# [Exercise]
Images are to be excluded from the copy, and the records below reproduced word for word.

# [Source data]
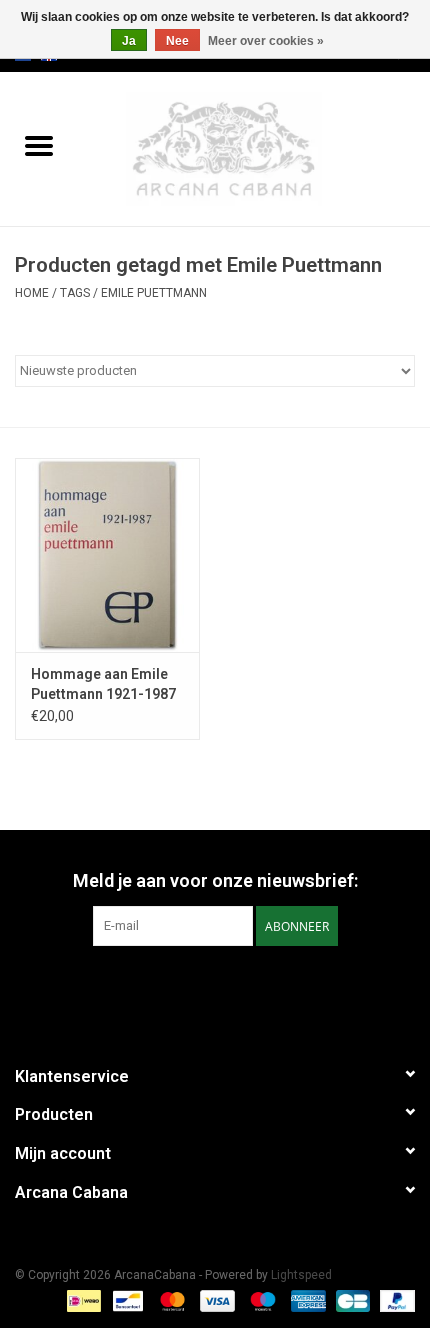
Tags (75, 293)
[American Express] (306, 1300)
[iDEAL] (82, 1300)
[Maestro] (260, 1300)
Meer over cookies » (266, 41)
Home (32, 293)
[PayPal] (394, 1300)
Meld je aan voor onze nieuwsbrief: (215, 880)
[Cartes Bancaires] (351, 1300)
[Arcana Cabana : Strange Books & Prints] (254, 148)
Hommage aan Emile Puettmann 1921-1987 (103, 684)
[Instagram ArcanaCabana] (233, 987)
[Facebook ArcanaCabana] (198, 987)
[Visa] (215, 1300)
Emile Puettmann (154, 293)
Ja (129, 41)
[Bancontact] (126, 1300)
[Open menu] (39, 145)
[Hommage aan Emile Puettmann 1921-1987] (107, 555)
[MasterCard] (170, 1300)
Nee (177, 41)
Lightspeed (301, 1275)
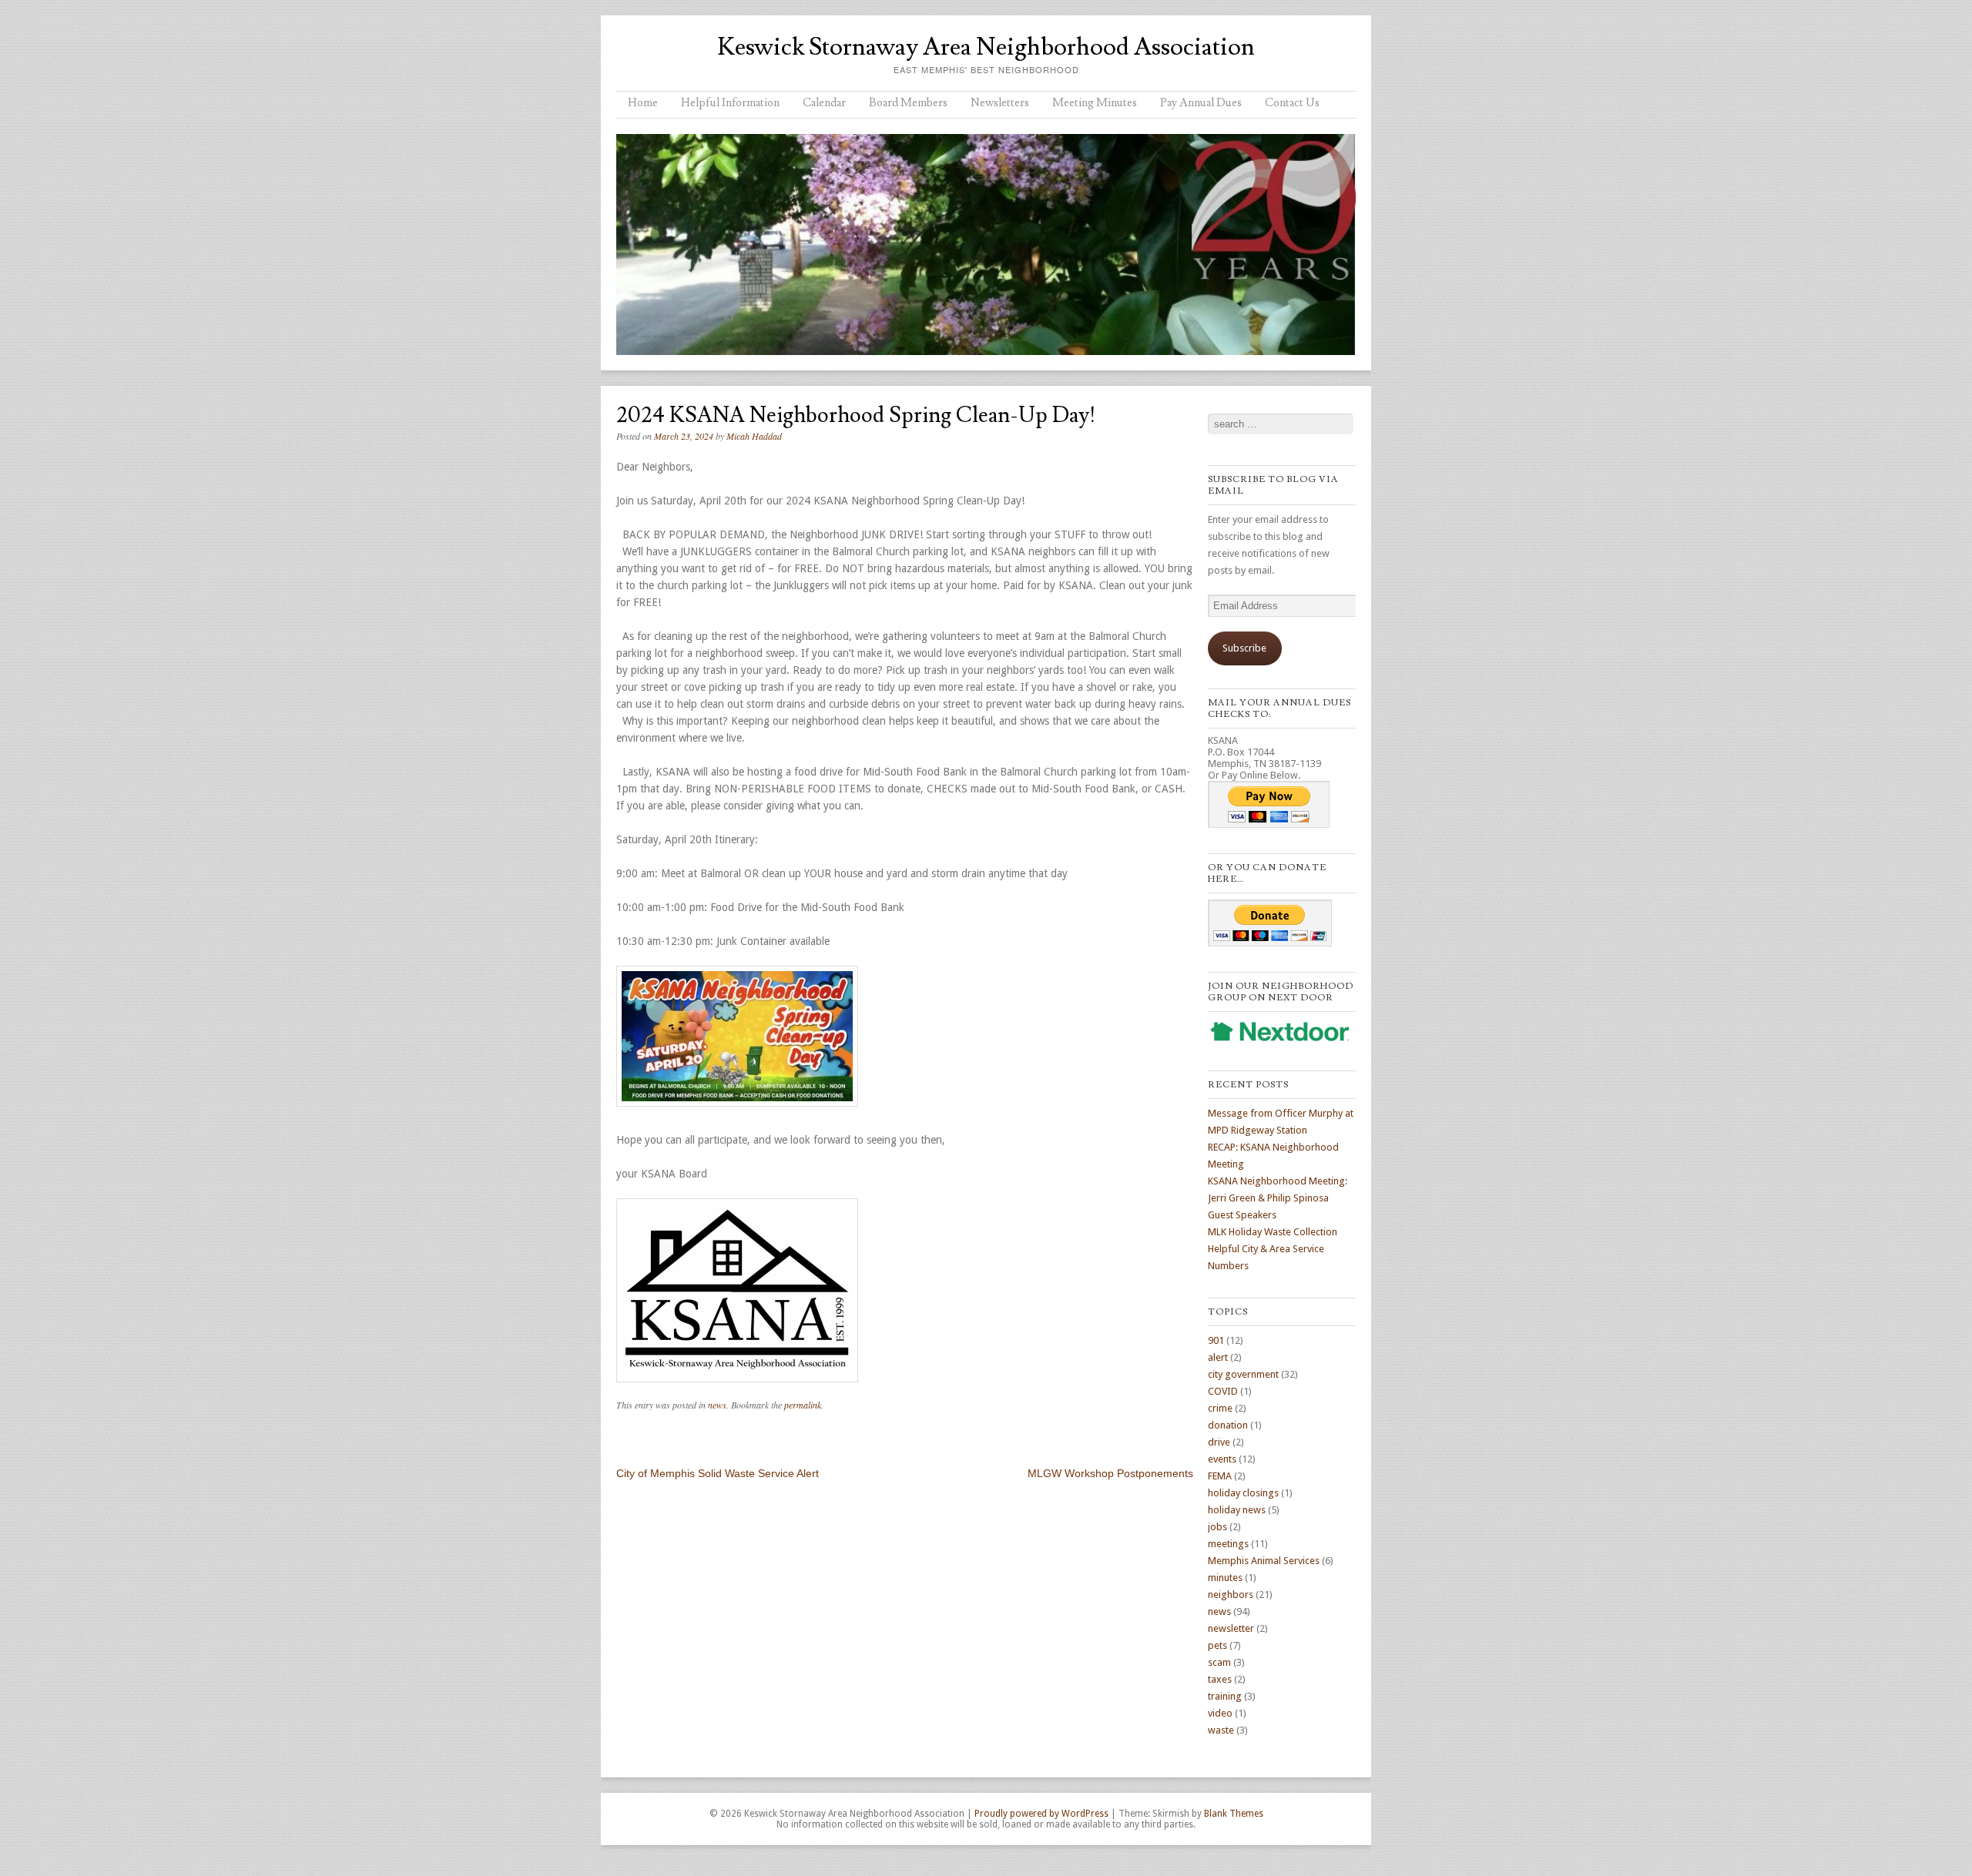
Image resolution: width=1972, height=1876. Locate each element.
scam (1219, 1662)
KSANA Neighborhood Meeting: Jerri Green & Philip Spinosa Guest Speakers (1277, 1198)
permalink (802, 1405)
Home (643, 102)
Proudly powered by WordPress (1041, 1813)
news (717, 1405)
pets (1217, 1645)
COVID (1223, 1391)
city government (1243, 1374)
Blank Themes (1233, 1813)
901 (1216, 1340)
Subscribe (1244, 648)
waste (1221, 1730)
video (1220, 1713)
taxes (1220, 1679)
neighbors (1230, 1594)
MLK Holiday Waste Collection (1272, 1232)
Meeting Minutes (1094, 102)
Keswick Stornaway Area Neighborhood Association (986, 47)
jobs (1217, 1527)
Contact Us (1292, 102)
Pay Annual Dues (1201, 102)
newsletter (1231, 1628)
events (1222, 1459)
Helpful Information (730, 102)
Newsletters (1000, 102)
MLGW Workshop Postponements (1110, 1473)
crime (1220, 1408)
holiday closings (1243, 1493)
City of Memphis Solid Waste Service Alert (717, 1473)
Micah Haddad (754, 436)
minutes (1225, 1577)
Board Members (908, 102)
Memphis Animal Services (1264, 1560)
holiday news (1237, 1510)
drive (1219, 1442)
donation (1228, 1425)
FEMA (1220, 1476)
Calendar (824, 102)
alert (1218, 1357)
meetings (1228, 1543)
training (1225, 1696)
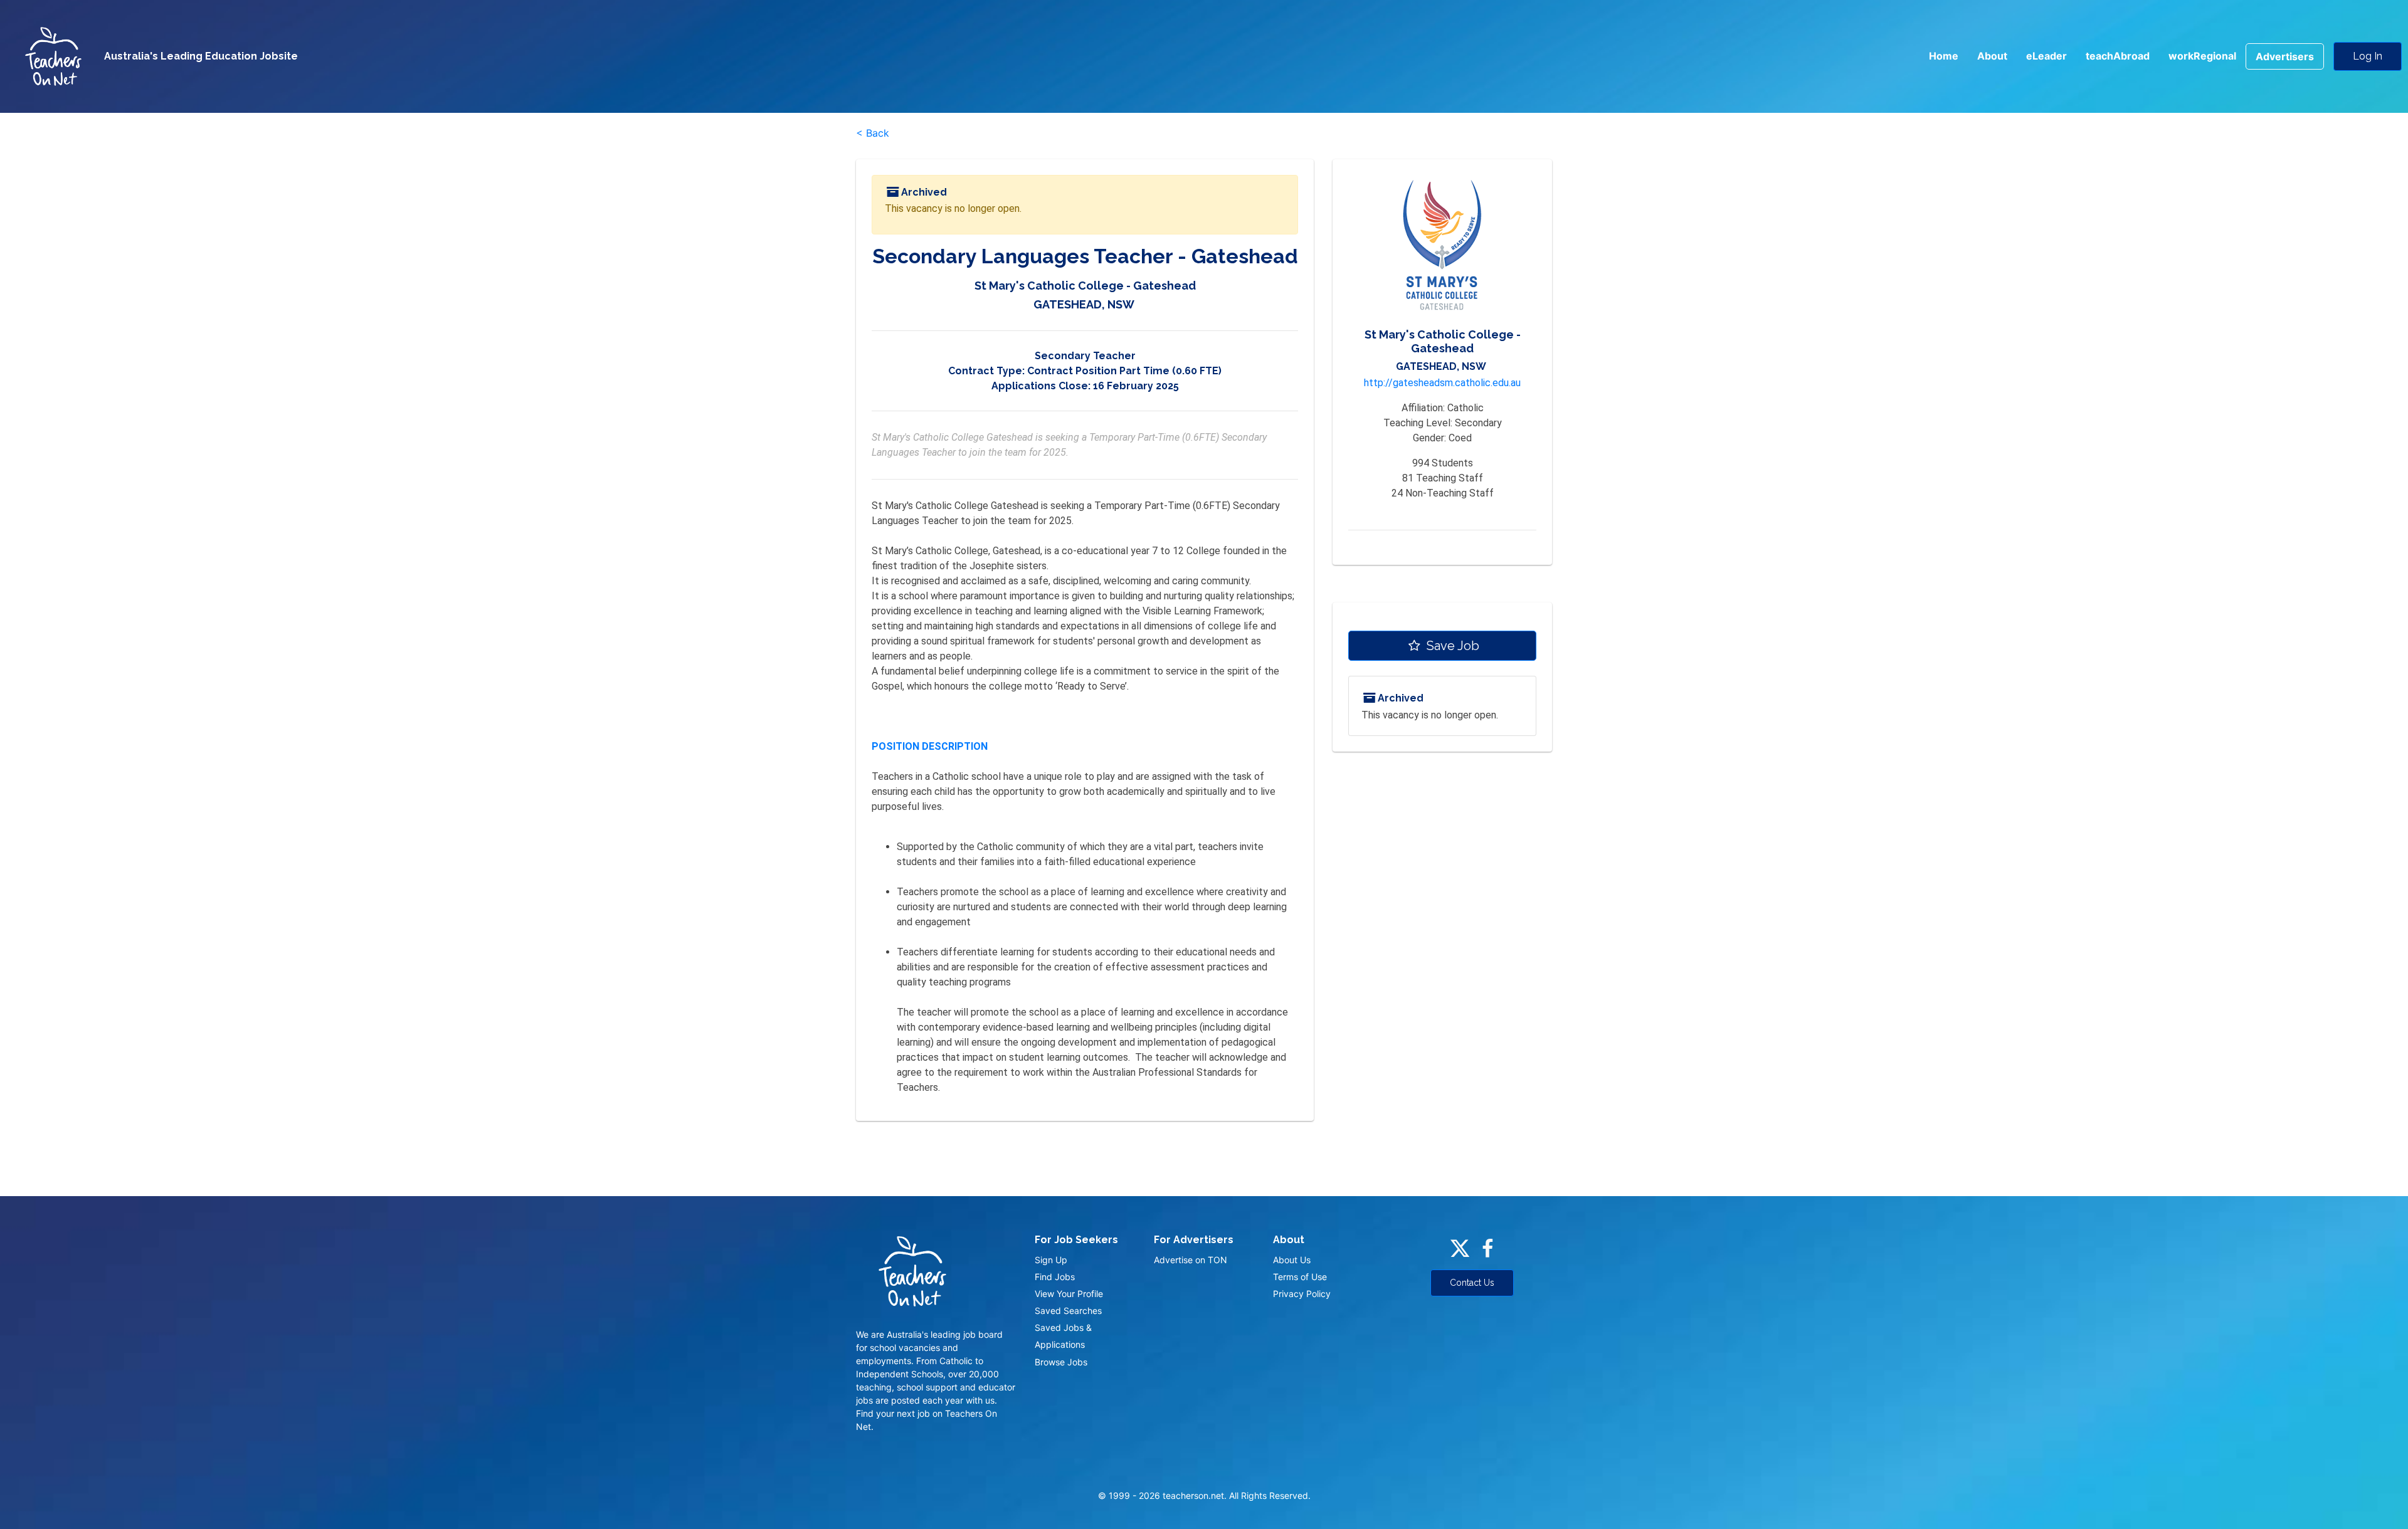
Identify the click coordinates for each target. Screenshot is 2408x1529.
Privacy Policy (1302, 1293)
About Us (1292, 1259)
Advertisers (2285, 56)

# [Solution for this task]
Tags (75, 293)
[American Express] (306, 1300)
[iDEAL] (82, 1300)
[Maestro] (260, 1300)
Meer over cookies » (266, 41)
Home (32, 293)
[PayPal] (394, 1300)
Meld je aan voor onze nieuwsbrief: (215, 880)
[Cartes Bancaires] (351, 1300)
[Arcana Cabana : Strange Books & Prints] (254, 148)
Hommage aan Emile Puettmann 1921-1987 (103, 684)
[Instagram ArcanaCabana] (233, 987)
[Facebook ArcanaCabana] (198, 987)
[Visa] (215, 1300)
Emile Puettmann (154, 293)
Ja (129, 41)
[Bancontact] (126, 1300)
[Open menu] (39, 145)
[Hommage aan Emile Puettmann 1921-1987] (107, 555)
[MasterCard] (170, 1300)
Nee (177, 41)
Lightspeed (301, 1275)
Image resolution: width=1972, height=1876. Locate each element.
scam (1219, 1662)
KSANA Neighborhood Meeting: Jerri Green & Philip Spinosa Guest Speakers (1277, 1198)
permalink (802, 1405)
Home (643, 102)
Proudly powered by WordPress (1041, 1813)
news (717, 1405)
pets (1217, 1645)
COVID (1223, 1391)
city government (1243, 1374)
Blank Themes (1233, 1813)
901 (1216, 1340)
Subscribe (1244, 648)
waste (1221, 1730)
video (1220, 1713)
taxes (1220, 1679)
neighbors (1230, 1594)
MLK Holiday Waste Collection (1272, 1232)
Meeting Minutes (1094, 102)
Keswick Stornaway Area Neighborhood Association (986, 47)
jobs (1217, 1527)
Contact Us (1292, 102)
Pay Annual Dues (1201, 102)
newsletter (1231, 1628)
events (1222, 1459)
Helpful Information (730, 102)
Newsletters (1000, 102)
MLGW Workshop Postponements (1110, 1473)
crime (1220, 1408)
holiday closings (1243, 1493)
City of Memphis Solid Waste Service Alert (717, 1473)
Micah Haddad (754, 436)
minutes (1225, 1577)
Board Members (908, 102)
Memphis Animal Services (1264, 1560)
holiday news (1237, 1510)
drive (1219, 1442)
donation (1228, 1425)
FEMA (1220, 1476)
Calendar (824, 102)
alert (1218, 1357)
meetings (1228, 1543)
training (1225, 1696)
Identify the click coordinates for each target. Screenshot is 2408x1529.
Privacy Policy (1302, 1293)
About Us (1292, 1259)
Advertisers (2285, 56)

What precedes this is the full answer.